▶ _Collected data_:
►
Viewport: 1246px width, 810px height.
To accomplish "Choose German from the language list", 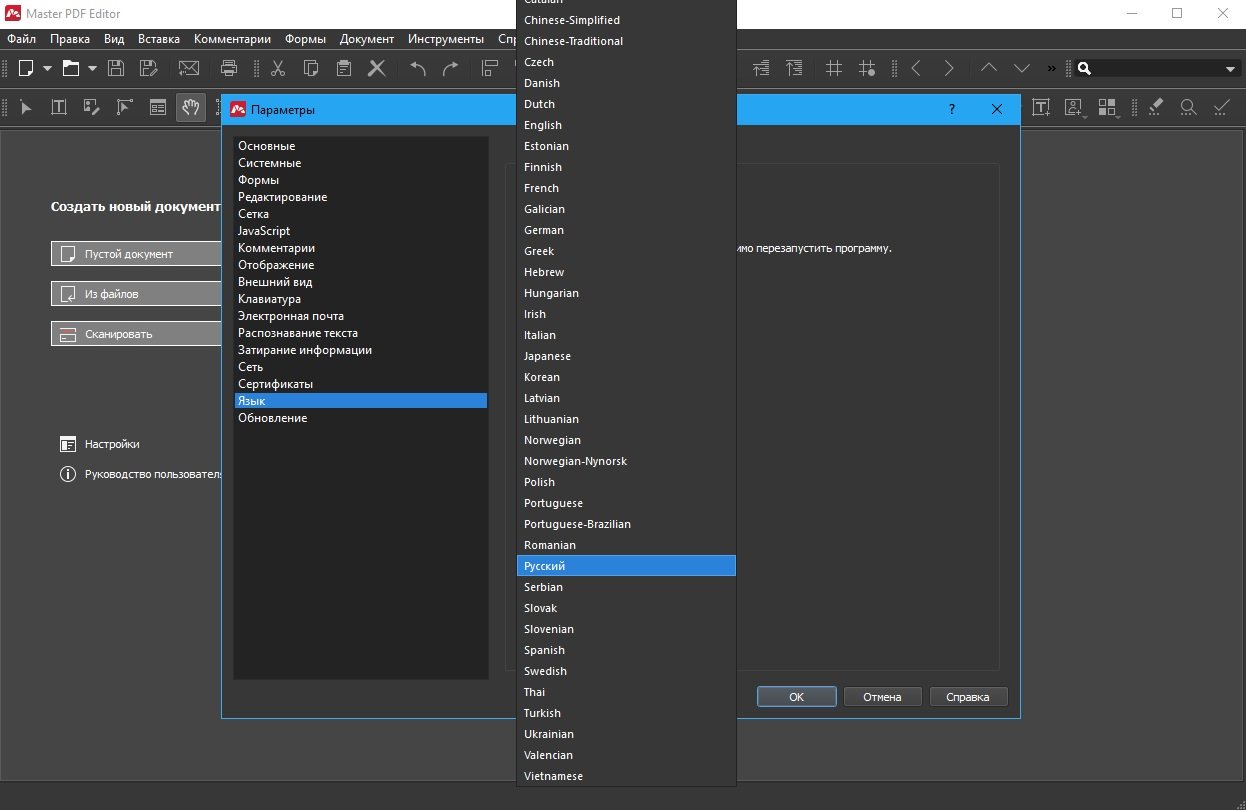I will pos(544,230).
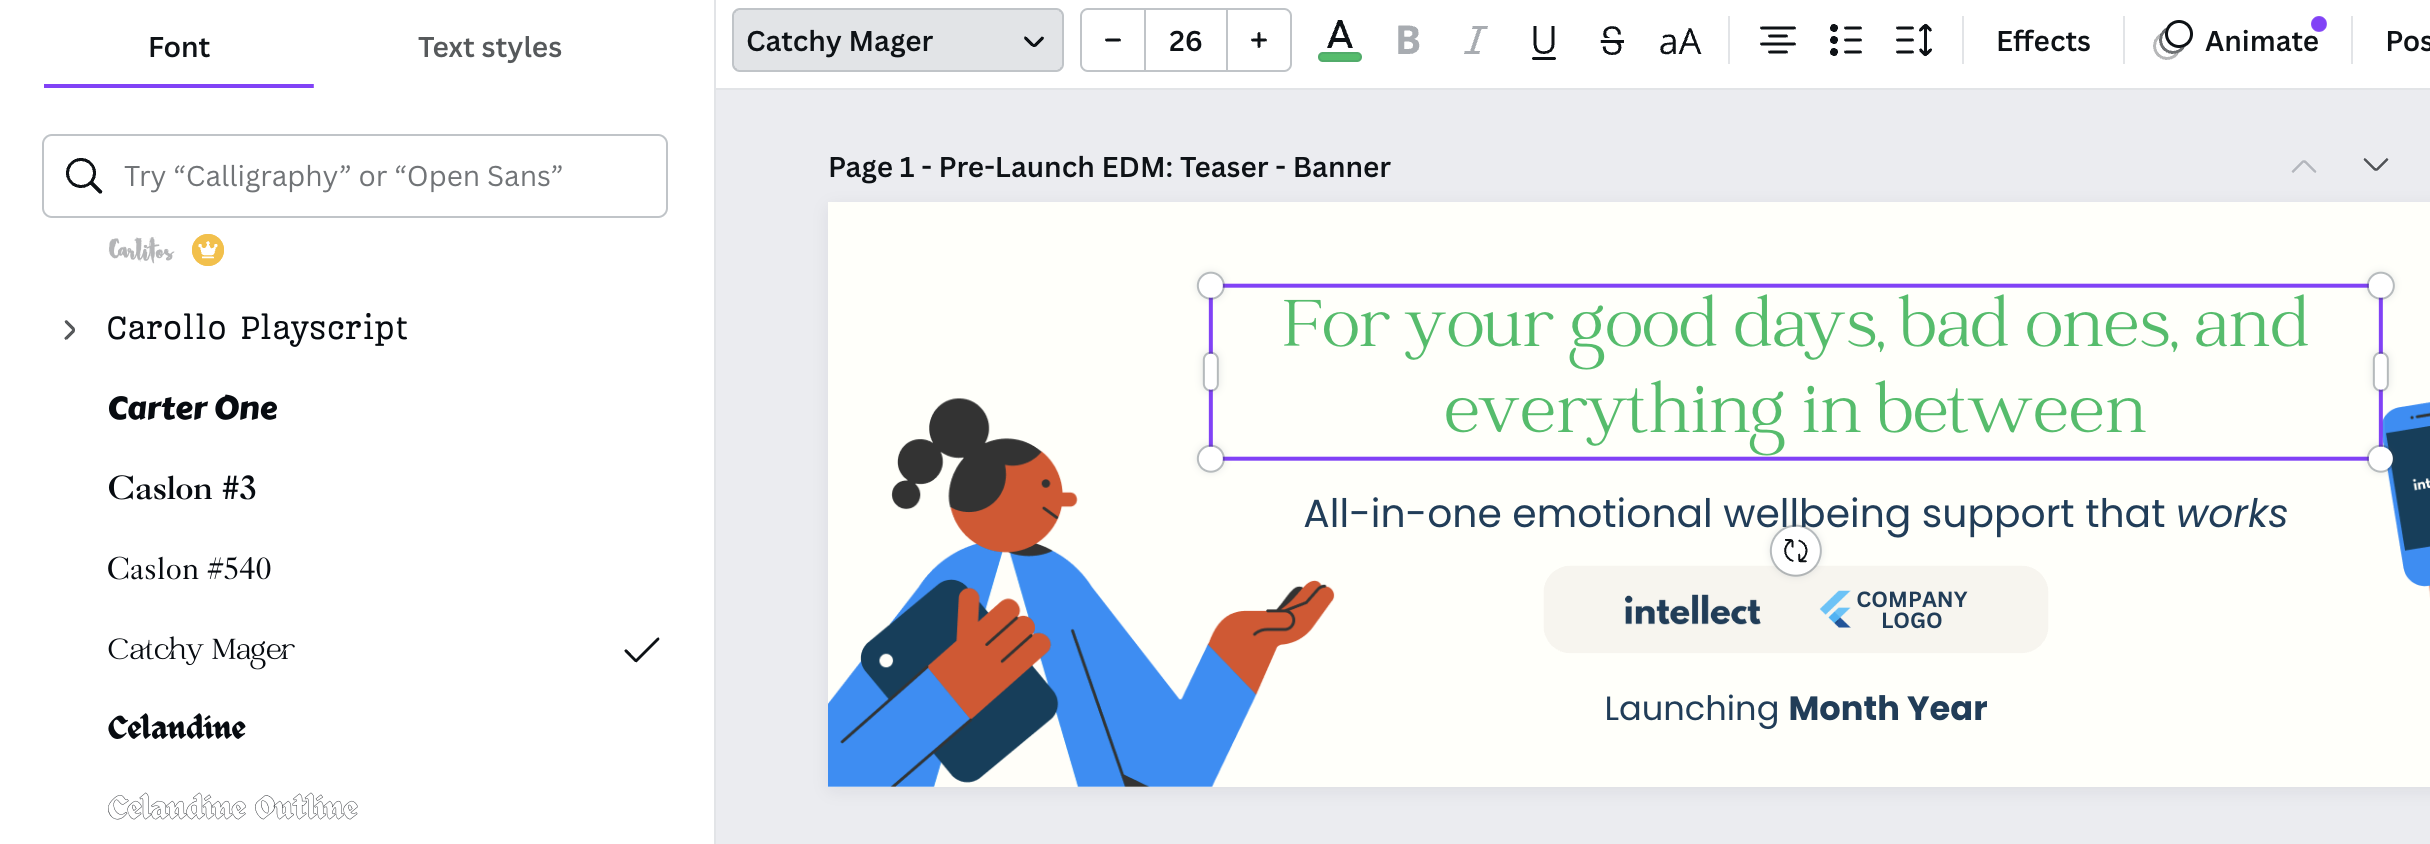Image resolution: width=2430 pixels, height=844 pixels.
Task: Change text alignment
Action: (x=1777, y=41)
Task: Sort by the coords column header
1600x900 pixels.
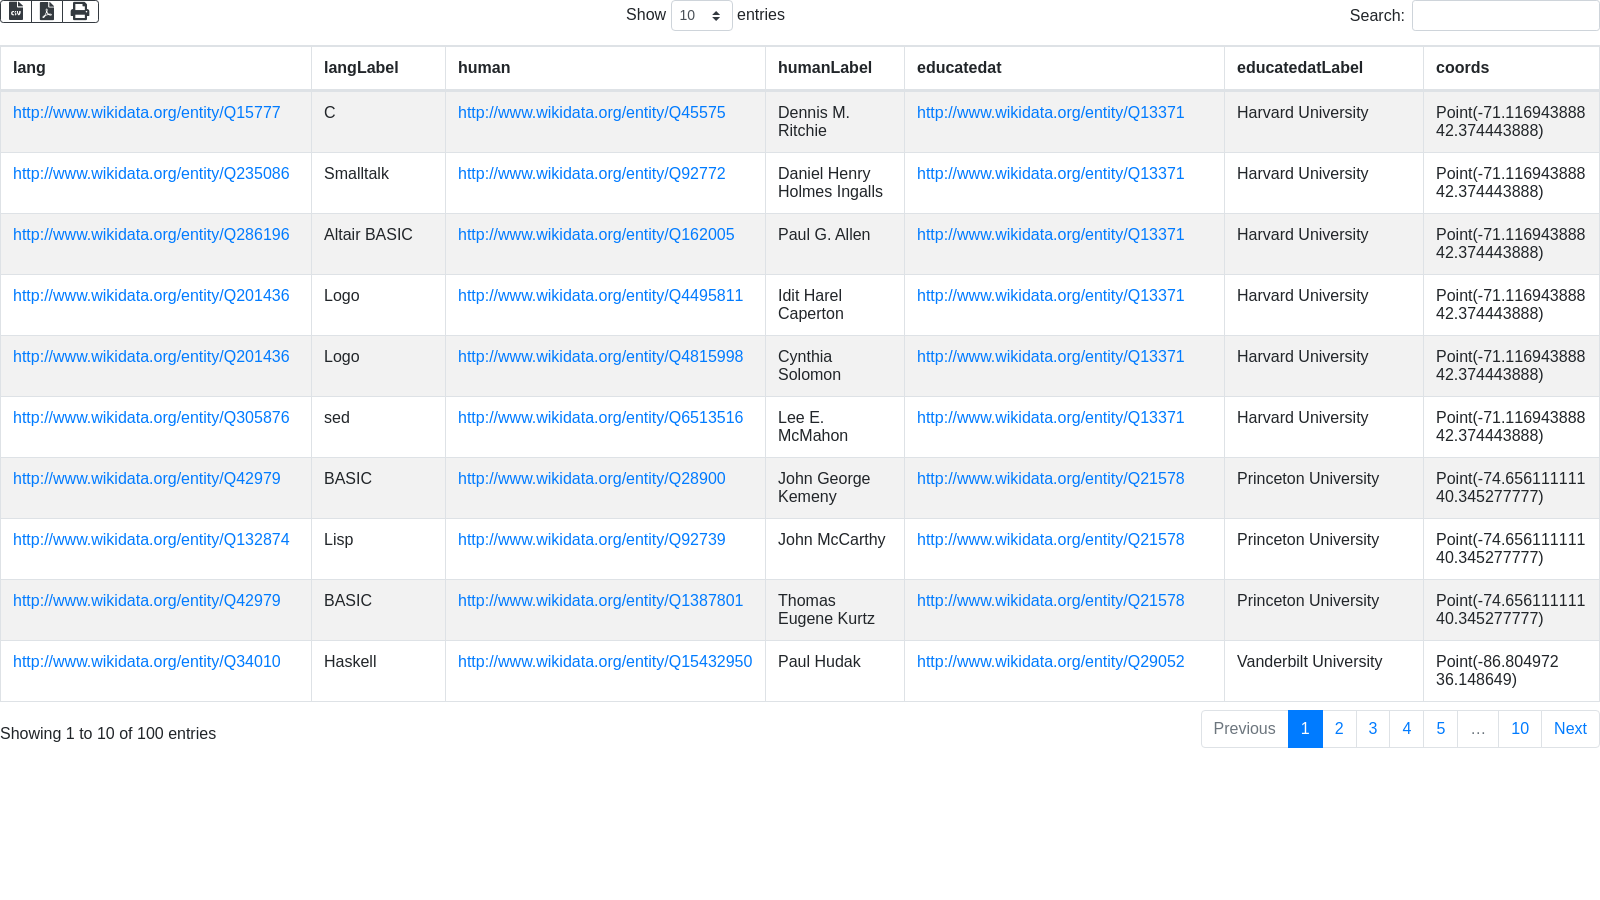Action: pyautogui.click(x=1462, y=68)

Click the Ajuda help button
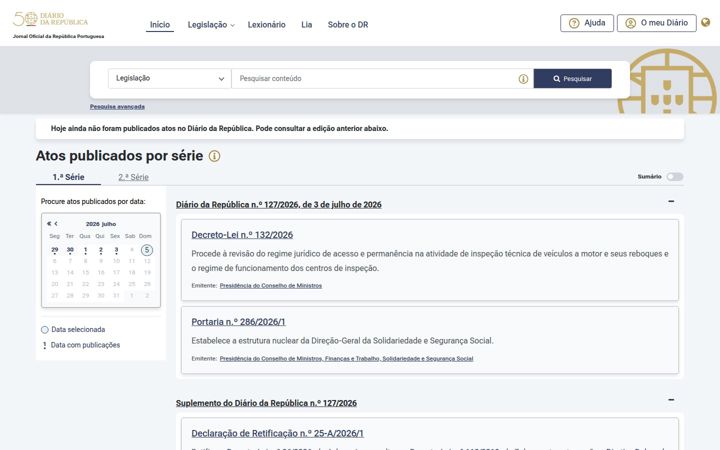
◄
▶ _Task item_: Please transcribe exactly the lines from the one containing "Task: Sort by the coords column header" through the last line of the records above, both included, and leave out every picture.

▶ _Solution for this exercise_:
Task: Sort by the coords column header
1600x900 pixels.
Action: pyautogui.click(x=1462, y=68)

Click the Ajuda help button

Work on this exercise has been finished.